KUTIPAN – Kantor Pencarian dan Pertolongan (KPP) Basarnas Natuna menggelar sosialisasi edukasi keselamatan di laut yang berlangsung di ruang pertemuan Pos Lintas Batas Negara (PLBN) Serasan, Kecamatan Serasan. Rabu, (22/04).
Kegiatan ini diikuti oleh para kepala desa se-Kecamatan Serasan dan Serasan Timur, Badan Permusyawaratan Desa (BPD), serta masyarakat nelayan yang sehari-hari menggantungkan hidup dari aktivitas di laut.
Sosialisasi tersebut bertujuan untuk meningkatkan kesadaran dan pemahaman masyarakat mengenai pentingnya keselamatan saat beraktivitas di perairan, mengingat tingginya potensi risiko kecelakaan laut di wilayah kepulauan.
Saat dikonfirmasi, Kepala KPP Basarnas Natuna, Abdul Rahman, menegaskan bahwa edukasi keselamatan merupakan langkah penting dalam upaya pencegahan kecelakaan.
“Edukasi ini sangat penting dilakukan untuk keselamatan, khususnya bagi masyarakat nelayan agar lebih memahami risiko di laut dan cara mengantisipasinya,” ujarnya.
Ia menjelaskan, masih ditemukan nelayan yang belum sepenuhnya memperhatikan standar keselamatan, seperti tidak menggunakan pelampung (life jacket), tidak membawa alat komunikasi, serta minimnya pengetahuan terkait prosedur darurat.
Dalam kegiatan tersebut, peserta diberikan materi terkait keselamatan dasar di laut, penggunaan alat keselamatan, serta langkah-langkah yang harus dilakukan saat menghadapi kondisi darurat, seperti kapal bocor, cuaca buruk, maupun kecelakaan di laut.
Selain penyampaian materi, Basarnas juga memberikan simulasi sederhana agar peserta lebih memahami secara langsung tindakan yang harus dilakukan dalam situasi darurat.

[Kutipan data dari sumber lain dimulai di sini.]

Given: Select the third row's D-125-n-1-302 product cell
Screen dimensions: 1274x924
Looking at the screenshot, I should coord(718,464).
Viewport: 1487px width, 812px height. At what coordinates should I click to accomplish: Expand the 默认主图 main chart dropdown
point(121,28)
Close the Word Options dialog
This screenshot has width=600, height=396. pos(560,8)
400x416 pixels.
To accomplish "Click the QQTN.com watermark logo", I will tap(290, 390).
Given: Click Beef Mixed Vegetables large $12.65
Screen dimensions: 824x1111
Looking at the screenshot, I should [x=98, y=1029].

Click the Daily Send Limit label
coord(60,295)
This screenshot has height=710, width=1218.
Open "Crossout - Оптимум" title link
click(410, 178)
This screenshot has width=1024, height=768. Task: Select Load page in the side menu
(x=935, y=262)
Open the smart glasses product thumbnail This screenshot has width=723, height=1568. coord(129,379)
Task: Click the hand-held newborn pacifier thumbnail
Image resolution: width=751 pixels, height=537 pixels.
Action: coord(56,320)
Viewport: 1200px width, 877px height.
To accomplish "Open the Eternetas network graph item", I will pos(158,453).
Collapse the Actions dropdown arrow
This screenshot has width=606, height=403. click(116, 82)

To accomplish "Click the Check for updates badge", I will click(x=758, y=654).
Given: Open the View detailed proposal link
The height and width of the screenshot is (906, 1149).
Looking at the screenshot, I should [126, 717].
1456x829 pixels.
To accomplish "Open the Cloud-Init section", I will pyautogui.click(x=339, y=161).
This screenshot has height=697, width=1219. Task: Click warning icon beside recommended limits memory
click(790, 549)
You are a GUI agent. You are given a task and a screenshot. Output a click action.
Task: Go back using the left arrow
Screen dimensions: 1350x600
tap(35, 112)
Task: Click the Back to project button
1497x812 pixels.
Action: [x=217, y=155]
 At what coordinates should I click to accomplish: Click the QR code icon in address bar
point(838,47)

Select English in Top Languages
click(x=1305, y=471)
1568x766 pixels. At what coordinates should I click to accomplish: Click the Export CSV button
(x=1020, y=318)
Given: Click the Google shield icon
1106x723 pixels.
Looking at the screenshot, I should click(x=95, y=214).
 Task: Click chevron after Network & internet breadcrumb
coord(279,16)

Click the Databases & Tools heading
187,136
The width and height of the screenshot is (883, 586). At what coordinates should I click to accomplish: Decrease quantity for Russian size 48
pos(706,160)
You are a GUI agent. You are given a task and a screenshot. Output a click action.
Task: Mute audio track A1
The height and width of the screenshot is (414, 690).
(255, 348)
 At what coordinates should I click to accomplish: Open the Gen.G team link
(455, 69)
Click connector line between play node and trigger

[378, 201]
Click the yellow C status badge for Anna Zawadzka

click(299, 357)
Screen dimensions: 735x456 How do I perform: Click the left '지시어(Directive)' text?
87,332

“Kami berharap melalui kegiatan ini, masyarakat bisa lebih waspada, siap, dan mengutamakan keselamatan saat melaut, sehingga risiko kecelakaan dapat diminimalisir,” tambahnya.
Kegiatan ini juga menjadi bagian dari upaya memperkuat sinergi antara Basarnas dengan pemerintah daerah dan masyarakat dalam membangun budaya keselamatan di wilayah pesisir.